What this task involves
Collect every line in the records below that contains the word "filter".

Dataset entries
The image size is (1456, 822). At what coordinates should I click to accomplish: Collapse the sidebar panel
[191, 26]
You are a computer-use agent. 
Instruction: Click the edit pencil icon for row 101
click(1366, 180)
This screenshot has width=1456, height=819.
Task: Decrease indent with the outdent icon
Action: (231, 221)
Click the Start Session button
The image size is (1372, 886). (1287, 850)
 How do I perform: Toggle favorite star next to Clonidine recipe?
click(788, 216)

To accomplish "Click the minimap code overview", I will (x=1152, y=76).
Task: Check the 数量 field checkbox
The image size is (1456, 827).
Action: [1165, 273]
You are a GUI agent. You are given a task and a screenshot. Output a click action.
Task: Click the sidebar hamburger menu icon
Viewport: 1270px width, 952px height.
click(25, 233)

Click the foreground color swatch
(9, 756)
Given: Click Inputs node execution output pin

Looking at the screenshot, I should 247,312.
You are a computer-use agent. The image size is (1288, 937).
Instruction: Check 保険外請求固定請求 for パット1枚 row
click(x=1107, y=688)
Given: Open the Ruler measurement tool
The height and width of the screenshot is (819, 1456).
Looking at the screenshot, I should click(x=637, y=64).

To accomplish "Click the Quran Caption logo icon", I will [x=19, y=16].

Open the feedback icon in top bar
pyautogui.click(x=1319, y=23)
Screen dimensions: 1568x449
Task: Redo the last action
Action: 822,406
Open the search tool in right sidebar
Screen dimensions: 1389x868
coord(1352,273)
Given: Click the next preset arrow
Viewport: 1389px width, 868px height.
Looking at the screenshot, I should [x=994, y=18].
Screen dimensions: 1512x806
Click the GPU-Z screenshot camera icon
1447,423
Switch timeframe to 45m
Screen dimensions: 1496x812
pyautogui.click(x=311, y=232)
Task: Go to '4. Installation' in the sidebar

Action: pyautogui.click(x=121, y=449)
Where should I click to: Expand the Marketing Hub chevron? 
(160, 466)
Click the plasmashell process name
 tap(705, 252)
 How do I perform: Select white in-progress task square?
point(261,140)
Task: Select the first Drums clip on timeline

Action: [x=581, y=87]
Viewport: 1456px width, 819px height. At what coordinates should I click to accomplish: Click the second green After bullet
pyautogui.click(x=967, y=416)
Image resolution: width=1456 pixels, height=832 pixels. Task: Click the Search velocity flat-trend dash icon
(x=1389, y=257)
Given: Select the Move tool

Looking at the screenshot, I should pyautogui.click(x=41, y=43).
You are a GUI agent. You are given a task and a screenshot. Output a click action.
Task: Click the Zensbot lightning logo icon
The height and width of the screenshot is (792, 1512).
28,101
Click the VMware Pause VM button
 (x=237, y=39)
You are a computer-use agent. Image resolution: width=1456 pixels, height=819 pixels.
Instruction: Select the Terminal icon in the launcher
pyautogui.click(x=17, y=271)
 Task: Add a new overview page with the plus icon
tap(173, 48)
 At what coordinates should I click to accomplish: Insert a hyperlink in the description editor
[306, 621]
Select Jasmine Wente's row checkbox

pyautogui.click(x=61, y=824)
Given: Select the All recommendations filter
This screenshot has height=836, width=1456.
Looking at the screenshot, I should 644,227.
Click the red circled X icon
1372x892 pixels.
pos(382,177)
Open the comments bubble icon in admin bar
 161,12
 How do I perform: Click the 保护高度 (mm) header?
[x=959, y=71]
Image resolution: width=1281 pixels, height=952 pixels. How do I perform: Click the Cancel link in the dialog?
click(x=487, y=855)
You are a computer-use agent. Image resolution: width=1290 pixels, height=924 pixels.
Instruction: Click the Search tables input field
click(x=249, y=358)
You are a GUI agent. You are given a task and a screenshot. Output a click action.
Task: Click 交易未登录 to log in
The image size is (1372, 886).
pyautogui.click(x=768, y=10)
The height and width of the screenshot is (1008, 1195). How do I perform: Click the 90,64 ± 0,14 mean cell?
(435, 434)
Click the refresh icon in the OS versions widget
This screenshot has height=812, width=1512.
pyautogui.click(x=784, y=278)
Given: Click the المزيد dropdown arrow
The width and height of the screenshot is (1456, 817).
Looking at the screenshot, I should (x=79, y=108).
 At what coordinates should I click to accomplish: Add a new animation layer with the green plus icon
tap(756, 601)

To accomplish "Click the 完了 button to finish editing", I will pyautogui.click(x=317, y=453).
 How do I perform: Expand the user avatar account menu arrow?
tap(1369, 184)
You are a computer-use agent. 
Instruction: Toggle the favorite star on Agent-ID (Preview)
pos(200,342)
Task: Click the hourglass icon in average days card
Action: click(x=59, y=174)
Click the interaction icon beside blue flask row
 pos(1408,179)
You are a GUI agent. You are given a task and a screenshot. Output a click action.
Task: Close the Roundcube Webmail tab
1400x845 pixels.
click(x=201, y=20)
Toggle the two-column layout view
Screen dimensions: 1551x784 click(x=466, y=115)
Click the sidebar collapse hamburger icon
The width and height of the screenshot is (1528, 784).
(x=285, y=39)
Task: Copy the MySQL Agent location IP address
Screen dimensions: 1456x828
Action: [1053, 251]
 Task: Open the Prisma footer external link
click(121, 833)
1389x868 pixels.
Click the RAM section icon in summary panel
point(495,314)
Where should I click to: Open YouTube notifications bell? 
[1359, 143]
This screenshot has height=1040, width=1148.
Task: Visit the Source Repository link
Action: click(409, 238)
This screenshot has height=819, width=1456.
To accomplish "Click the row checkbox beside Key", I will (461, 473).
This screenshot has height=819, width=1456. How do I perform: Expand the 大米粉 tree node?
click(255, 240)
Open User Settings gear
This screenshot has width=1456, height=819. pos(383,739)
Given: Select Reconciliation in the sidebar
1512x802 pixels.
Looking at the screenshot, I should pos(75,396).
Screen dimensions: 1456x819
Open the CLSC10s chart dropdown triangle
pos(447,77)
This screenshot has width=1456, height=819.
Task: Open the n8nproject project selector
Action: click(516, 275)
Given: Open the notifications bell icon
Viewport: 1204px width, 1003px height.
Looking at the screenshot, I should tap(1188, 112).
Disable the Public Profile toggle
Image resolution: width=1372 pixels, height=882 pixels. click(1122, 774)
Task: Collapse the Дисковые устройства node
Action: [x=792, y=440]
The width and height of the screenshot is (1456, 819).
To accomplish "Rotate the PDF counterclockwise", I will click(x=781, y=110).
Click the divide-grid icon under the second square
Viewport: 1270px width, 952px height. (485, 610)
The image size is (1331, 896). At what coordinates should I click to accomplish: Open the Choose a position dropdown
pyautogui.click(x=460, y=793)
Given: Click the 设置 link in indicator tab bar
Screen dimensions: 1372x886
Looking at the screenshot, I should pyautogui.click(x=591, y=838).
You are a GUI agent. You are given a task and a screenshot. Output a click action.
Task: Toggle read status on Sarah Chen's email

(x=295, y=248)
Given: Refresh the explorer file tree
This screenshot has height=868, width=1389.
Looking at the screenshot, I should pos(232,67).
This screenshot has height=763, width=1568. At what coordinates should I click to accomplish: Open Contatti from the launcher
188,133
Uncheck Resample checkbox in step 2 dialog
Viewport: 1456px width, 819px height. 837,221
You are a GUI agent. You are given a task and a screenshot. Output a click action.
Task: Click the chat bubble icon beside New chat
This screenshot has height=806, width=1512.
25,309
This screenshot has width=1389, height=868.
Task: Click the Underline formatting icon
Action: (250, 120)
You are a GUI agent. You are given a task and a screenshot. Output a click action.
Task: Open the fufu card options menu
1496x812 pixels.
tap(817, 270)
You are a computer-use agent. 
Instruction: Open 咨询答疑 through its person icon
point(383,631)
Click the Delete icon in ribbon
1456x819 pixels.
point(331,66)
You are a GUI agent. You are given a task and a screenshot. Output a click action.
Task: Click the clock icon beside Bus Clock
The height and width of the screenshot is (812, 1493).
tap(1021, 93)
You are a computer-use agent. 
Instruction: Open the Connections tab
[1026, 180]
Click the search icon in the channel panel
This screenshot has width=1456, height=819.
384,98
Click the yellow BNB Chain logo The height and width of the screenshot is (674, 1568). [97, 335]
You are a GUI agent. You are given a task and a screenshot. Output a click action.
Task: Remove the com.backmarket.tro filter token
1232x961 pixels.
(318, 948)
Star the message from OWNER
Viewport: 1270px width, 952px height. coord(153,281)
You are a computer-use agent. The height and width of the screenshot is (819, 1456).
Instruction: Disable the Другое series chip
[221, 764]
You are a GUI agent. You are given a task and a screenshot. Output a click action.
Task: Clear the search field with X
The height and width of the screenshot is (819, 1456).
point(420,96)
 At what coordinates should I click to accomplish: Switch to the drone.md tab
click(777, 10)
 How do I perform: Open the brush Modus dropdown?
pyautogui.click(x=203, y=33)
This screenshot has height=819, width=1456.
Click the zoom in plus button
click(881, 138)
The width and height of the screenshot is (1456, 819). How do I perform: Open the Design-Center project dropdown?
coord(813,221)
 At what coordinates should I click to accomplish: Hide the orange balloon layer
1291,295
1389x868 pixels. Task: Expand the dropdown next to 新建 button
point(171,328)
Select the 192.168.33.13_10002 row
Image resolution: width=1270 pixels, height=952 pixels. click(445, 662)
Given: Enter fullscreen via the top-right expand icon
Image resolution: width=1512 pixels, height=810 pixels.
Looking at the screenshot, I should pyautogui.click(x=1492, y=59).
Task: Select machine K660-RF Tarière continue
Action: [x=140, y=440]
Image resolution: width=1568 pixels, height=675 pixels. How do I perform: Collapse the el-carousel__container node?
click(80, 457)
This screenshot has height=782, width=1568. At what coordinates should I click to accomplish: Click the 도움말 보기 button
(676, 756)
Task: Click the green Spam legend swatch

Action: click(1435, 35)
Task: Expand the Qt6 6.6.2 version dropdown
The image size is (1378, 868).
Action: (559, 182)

Reply
Given: Select the All recommendations filter
Task: Remove the com.backmarket.tro filter token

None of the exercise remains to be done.